Mais cela ne résout toujours pas le problème des dossiers falsifiés qui est toujours d'actualité. Le ministre pourrait faire procéder à une réévaluation de tout cela par une commission spéciale afin de permettre aux victimes concernées d'obtenir assez rapidement une évaluation exacte de leurs lésions et de leurs dommages. Il existe suffisamment d'experts judiciaires intègres dans notre pays qui pourraient siéger au sein d'une telle commission.
Si le secteur des assurances se rend compte que la Justice et la Santé publique prennent les choses au sérieux avec leurs mesures, je suis convaincu qu'il y a beaucoup de chances que nous assisterons alors à une vague de règlements à l'amiable rapides et ‘spontanés' et que le secteur entamera rapidement lui-même sa propre réorganisation comme ce fut le cas il y a quelques années dans le secteur de l'expertise automobile. Une réorganisation issue du secteur lui-même reste préférable. Le ministre Koen Geens pourra parfaitement lui donner ce «petit coup de pouce dans le dos» pour l'y encourager.
Pour ce qui concerne les médecins en particulier, la seule solution est de les classer dans 4 catégories:
- les médecins travaillant uniquement pour les caisses d'assurance maladie-invalidité
- travaillant exclusivement pour les tribunaux
- travaillant exclusivement en tant que médecin-assistant
- et exclusivement pour les pouvoirs publics.

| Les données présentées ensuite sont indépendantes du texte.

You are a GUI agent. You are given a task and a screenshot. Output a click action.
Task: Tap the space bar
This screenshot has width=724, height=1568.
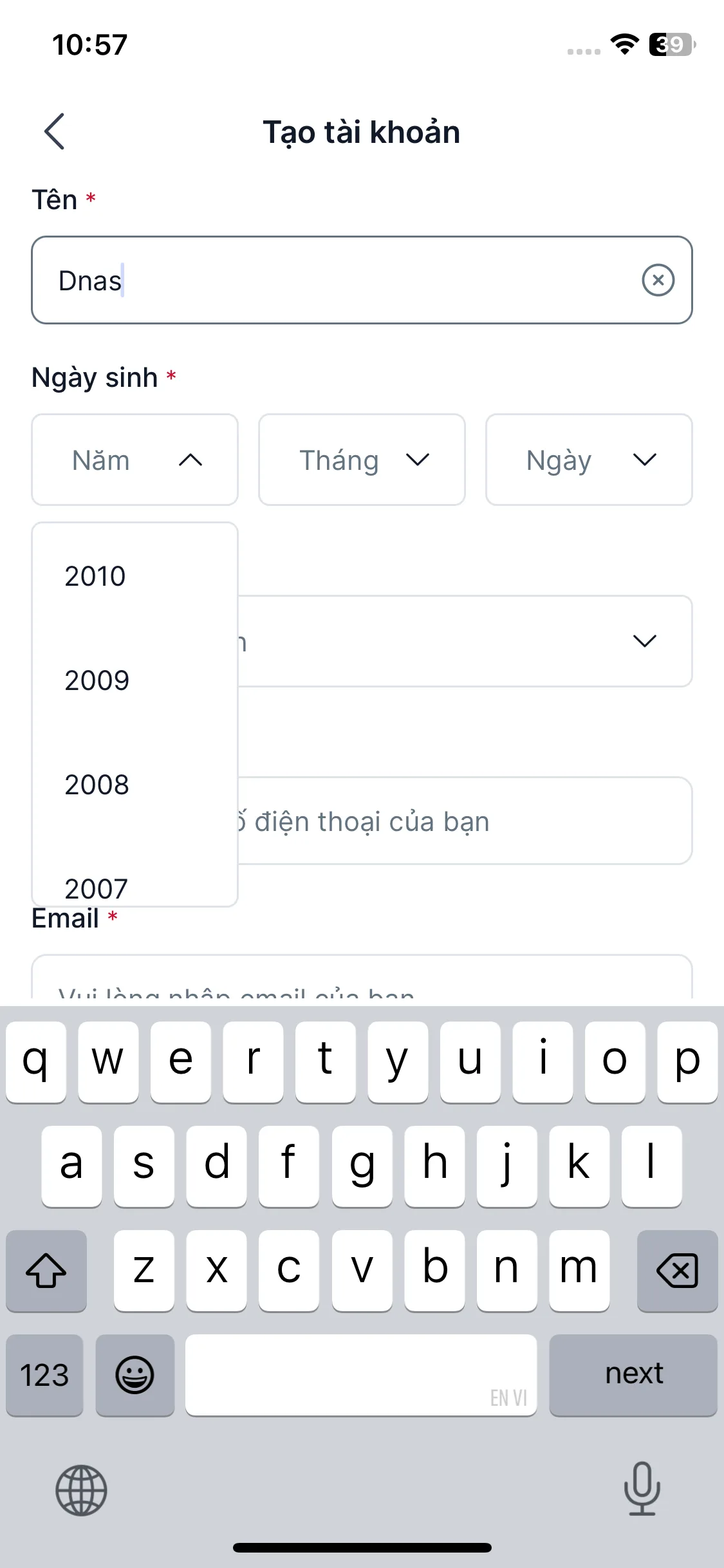tap(360, 1375)
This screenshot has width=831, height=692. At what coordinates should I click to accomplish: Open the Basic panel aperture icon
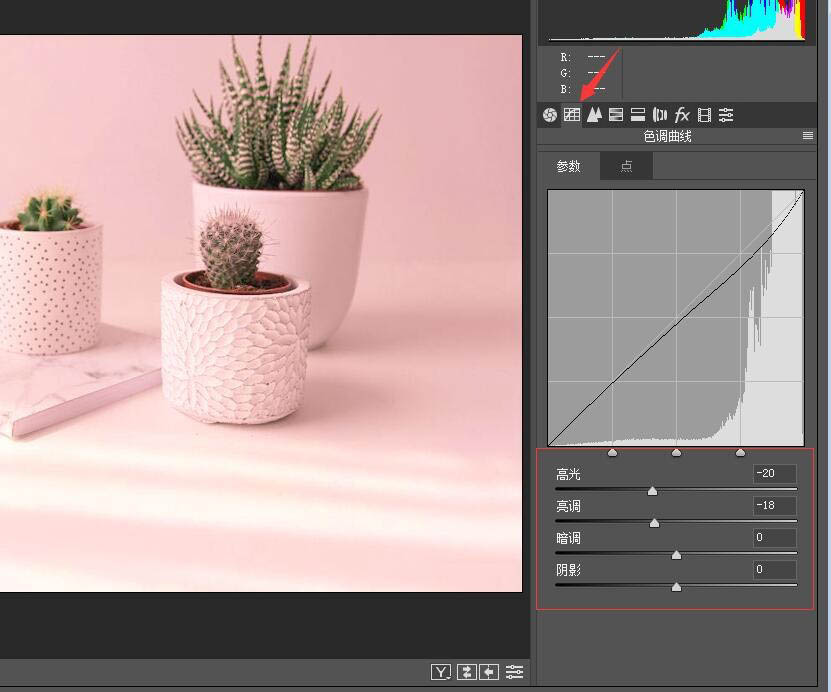click(550, 115)
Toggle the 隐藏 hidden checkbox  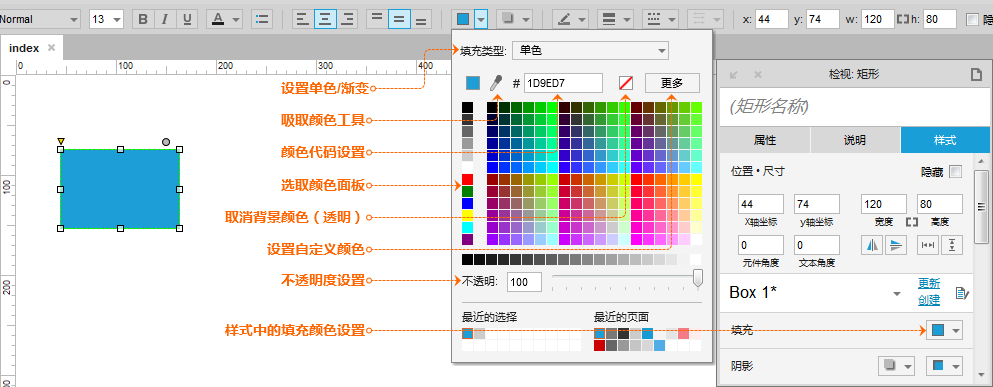coord(956,172)
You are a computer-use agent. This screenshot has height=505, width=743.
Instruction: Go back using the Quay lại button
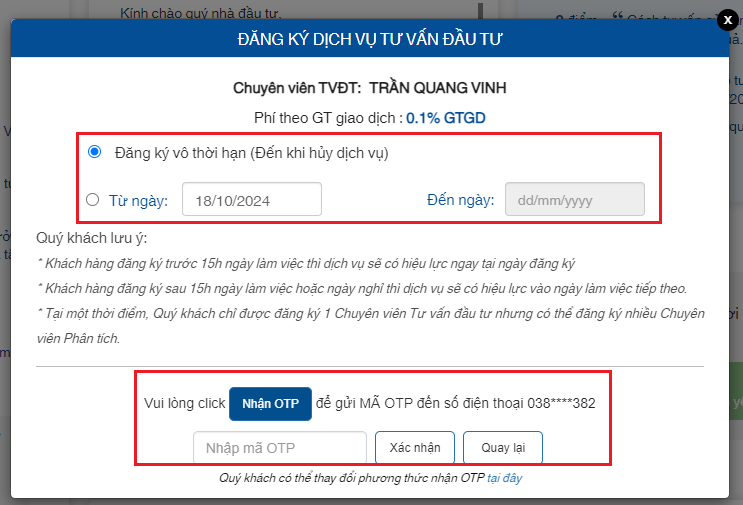pos(503,448)
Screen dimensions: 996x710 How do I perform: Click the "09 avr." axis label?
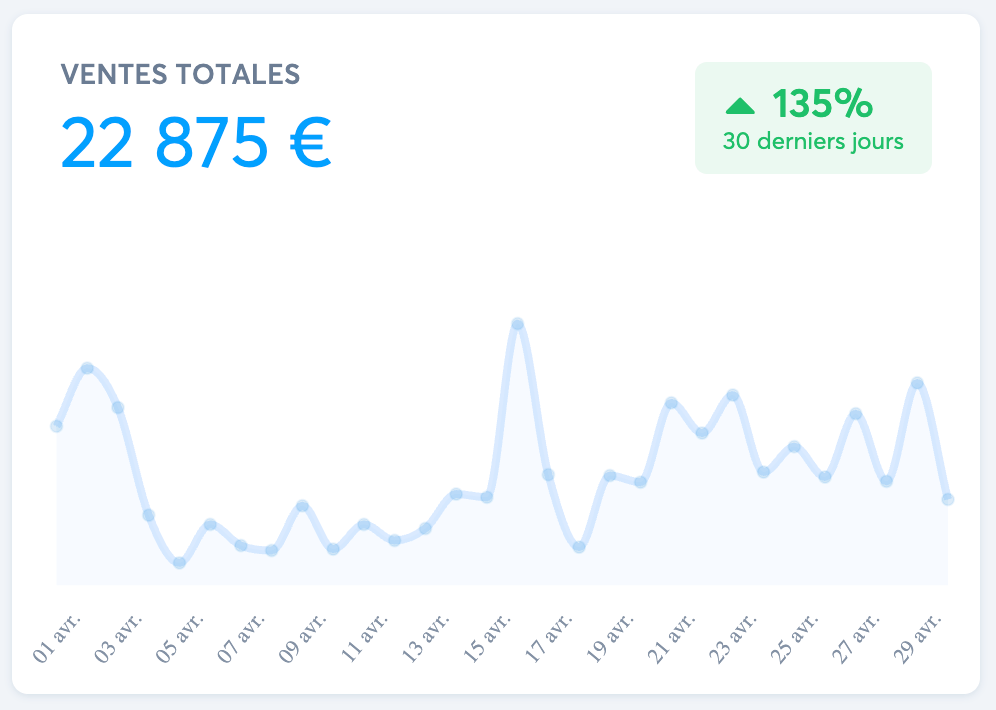point(303,639)
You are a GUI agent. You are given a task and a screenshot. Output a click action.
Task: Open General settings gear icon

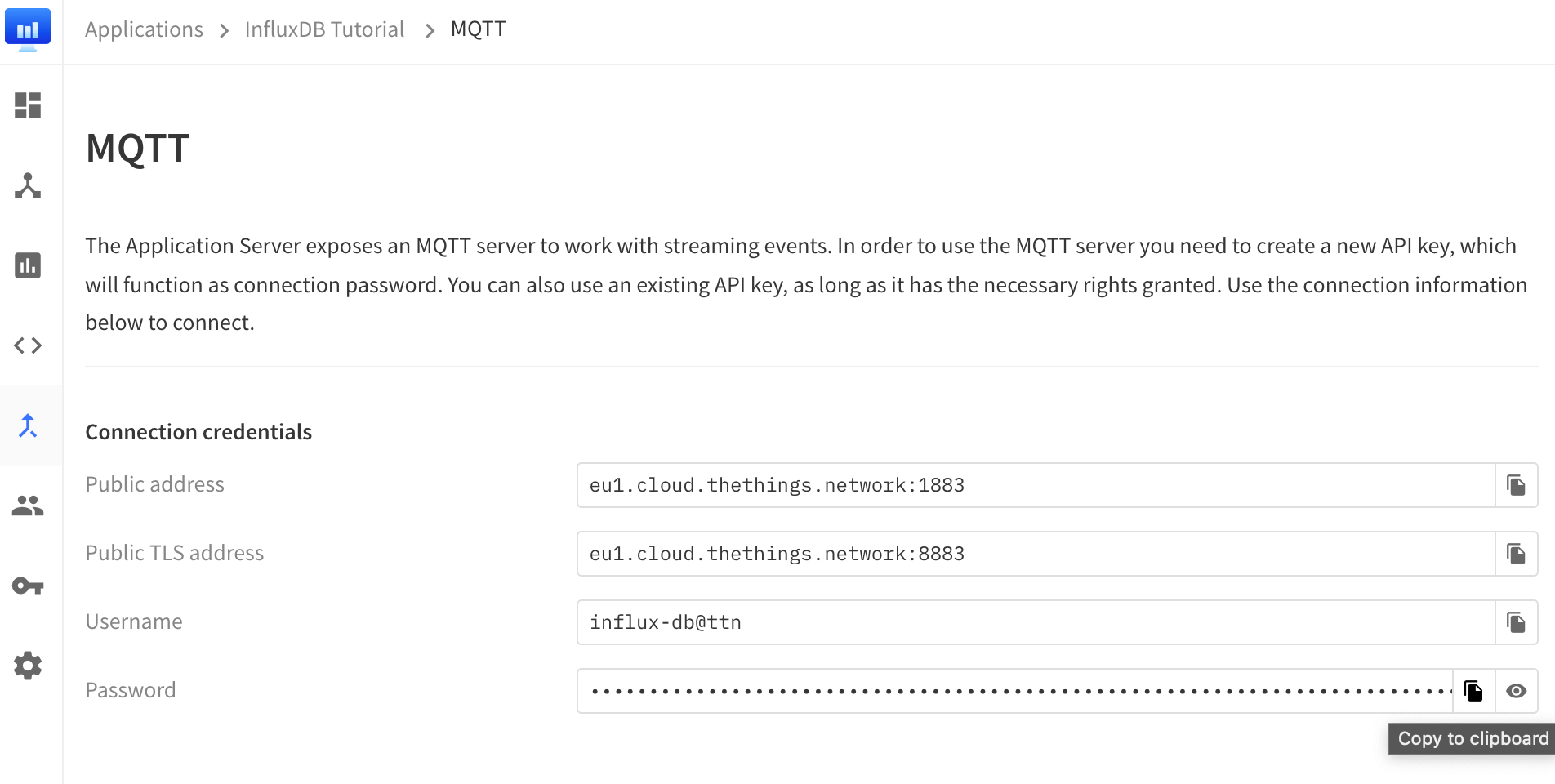coord(28,666)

Cela rendrait immédiatement impossible la situation d'un médecin comme le Docteur W qui est médecin-chef du plus important assureur du pays, en même temps que médecin au Fonds des Accidents Médicaux (FAM) et responsable du recrutement de nouveaux médecins-conseils et de médecins du secteur public, et qui est lui-même partie prenante dans plusieurs affaires judiciaires. Et pour ce qui concerne les professeurs d'université, un audit interne pourrait les convaincre de mettre fin en toute discrétion à leurs «activités d'expertise» et de se concentrer sur leur travail d'enseignement et de recherche.
Et ceci encore pour terminer: j'ai eu l'occasion d'être le témoin du fait que le responsable principal de la psychiatrie et de la médecine légale d'une université flamande, au service de cet important assureur, a, en toute connaissance de cause et en toute liberté, fait l'impasse durant quelque quatre années sur un élément élémentaire d'un dossier. Ce n'est qu'après s'être retrouvé littéralement le dos au mur après la troisième EMA, qu'il a sorti de sa mallette le document crucial. Et c'est tout à fait par hasard si une copie de sa note d'honoraires s'y trouvait également. Nous étions entre-temps passés du franc à l'euro, mais l'importance du montant était encore hallucinante. L'assureur a rapidement opté pour un règlement judiciaire. Alors pas de jurisprudence, s'il vous plait.
Si le ministre Koen Geens prend les choses au sérieux, il ne s'efforcera pas à aboutir à une solution équilibrée qui n'existe d'ailleurs pas, mais au rétablissement radical d'une situation devenue plus que tordue. Il a encore une bonne année devant lui pour ce faire.